Образец альбомного историзма образца 1902 года — самая знаменитая, пожалуй, вещь Лансере «Петербург XVIII века. Здание Двенадцати коллегий» (1903, ГРМ). Слегка ироническая трактовка учредительского пафоса Петра (вообще ирония по отношению к самой категории «героического», характерная для «Мира искусства» и для нового реализма) — дикое пустынное место, ветер и бесконечное здание, возведенное неизвестно зачем на краю света, — не сразу бросается в глаза. Ирония другой его известной вещи — «Елизавета в Царском Селе» (1905, ГТГ) — тоже не сразу заметна. Можно, конечно, рассматривать ее как передвижнический анекдот в духе Якоби: русская барыня или купчиха в роскошном заграничном наряде выходит с комической торжественностью на прогулку; вокруг суетятся толстомордые дармоеды (дворовые люди, тоже наряженные в дорогие ливреи и парики). Но у Лансере, как у настоящего «мирискусника», ирония часто заключена не в главных фигурах, а в характере пространства, архитектуры и вообще культурного ландшафта. В данном случае это провинциальная барочная архитектура не вполне хорошего вкуса (избыточность лепнины, несколько курьезная яркость раскраски); скульптура, купленная на распродажах; подстриженные «как у людей» боскеты; часть эстетики «красивой жизни», своеобразный провинциальный шик. Мы видим здесь не «открыточное» и юмористическое (как в акварелях Бенуа), а именно ироническое — «скурильное» — понимание истории с трактовкой помещичьего «самодурства» как главного двигателя русской культуры XVIII века[929].
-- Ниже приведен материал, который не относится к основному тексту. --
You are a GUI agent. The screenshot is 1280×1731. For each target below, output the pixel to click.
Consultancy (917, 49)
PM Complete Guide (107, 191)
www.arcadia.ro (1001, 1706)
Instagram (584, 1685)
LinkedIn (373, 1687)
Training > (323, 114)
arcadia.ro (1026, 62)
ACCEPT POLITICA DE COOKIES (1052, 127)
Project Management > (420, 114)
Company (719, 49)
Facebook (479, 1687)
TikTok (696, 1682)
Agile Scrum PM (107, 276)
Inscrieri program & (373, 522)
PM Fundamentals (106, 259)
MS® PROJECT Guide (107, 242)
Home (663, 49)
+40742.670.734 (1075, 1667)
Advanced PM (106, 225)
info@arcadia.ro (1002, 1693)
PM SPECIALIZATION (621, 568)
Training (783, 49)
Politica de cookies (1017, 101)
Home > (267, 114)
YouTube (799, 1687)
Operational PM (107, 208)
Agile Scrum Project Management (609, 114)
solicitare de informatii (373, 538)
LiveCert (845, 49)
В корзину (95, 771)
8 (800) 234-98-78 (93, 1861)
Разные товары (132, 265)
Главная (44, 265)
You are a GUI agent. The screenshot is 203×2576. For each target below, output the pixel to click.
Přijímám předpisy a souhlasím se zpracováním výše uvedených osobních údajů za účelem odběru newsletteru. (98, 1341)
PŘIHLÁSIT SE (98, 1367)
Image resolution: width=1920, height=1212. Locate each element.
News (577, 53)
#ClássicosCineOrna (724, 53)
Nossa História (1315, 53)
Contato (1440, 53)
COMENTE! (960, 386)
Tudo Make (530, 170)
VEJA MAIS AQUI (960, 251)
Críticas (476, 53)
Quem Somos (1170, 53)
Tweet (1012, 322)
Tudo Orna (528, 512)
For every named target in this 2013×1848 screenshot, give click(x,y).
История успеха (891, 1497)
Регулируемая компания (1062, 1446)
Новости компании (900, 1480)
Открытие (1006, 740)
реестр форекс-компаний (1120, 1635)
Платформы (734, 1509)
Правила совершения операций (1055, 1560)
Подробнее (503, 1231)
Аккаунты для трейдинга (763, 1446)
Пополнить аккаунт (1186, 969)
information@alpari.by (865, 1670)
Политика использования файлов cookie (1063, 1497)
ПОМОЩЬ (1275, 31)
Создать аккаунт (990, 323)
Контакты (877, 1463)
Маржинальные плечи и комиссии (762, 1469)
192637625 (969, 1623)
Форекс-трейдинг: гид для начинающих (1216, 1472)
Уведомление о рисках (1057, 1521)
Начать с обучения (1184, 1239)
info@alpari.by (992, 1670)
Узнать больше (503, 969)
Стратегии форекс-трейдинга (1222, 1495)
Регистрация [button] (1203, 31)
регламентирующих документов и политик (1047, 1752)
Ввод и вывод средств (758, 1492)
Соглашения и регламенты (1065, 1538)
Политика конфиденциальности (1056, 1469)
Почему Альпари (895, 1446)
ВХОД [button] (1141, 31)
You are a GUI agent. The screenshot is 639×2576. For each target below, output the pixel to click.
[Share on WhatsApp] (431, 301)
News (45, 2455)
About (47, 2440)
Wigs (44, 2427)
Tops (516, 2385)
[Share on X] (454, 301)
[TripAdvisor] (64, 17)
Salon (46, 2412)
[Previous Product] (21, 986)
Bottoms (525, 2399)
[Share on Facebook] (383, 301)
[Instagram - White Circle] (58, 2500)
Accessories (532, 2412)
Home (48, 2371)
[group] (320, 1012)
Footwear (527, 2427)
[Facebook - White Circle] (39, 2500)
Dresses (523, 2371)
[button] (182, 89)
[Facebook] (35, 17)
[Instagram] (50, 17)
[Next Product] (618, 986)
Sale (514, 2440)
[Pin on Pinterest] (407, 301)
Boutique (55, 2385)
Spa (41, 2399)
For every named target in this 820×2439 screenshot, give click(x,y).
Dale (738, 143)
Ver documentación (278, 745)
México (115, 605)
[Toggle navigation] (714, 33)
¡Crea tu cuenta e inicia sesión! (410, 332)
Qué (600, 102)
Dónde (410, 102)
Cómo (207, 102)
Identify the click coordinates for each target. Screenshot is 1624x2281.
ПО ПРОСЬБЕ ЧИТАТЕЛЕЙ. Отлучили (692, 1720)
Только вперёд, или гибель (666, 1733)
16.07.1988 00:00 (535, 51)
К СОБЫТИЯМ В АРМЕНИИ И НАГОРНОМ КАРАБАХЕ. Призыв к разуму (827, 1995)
Альбомный эстетизм менее интересен. Его альбомность определена не другими трактовками, а другими сюжетами — совершенно не предназначенными для Общины святой Евгении. Чаще всего здесь можно увидеть эротические мотивы, трактованные слегка иронически, но не выходящие за пределы эстетики нового рококо. По технике и стилю это обычно стилизованные контурные рисунки пером в духе Бердсли (вообще дух Бердсли — своеобразного бердслианского рококо иллюстраций к «Похищению локона» — постоянно витает над альбомным эстетизмом — и над Сомовым-графиком, и над Феофилактовым). Хотя иногда сами персонажи Сомова — маркизы — довольно необычны: они как будто похожи на своих левреток, с маленькими и злыми острыми мордочками («Дама с собачкой», 1903). Очень выразительны некоторые силуэты; например, очаровательная маркиза Сомова с крошечной собачкой (много раз потом повторенная — например, в «Книге маркизы» в виде «Маркизы с розой и обезьянкой»).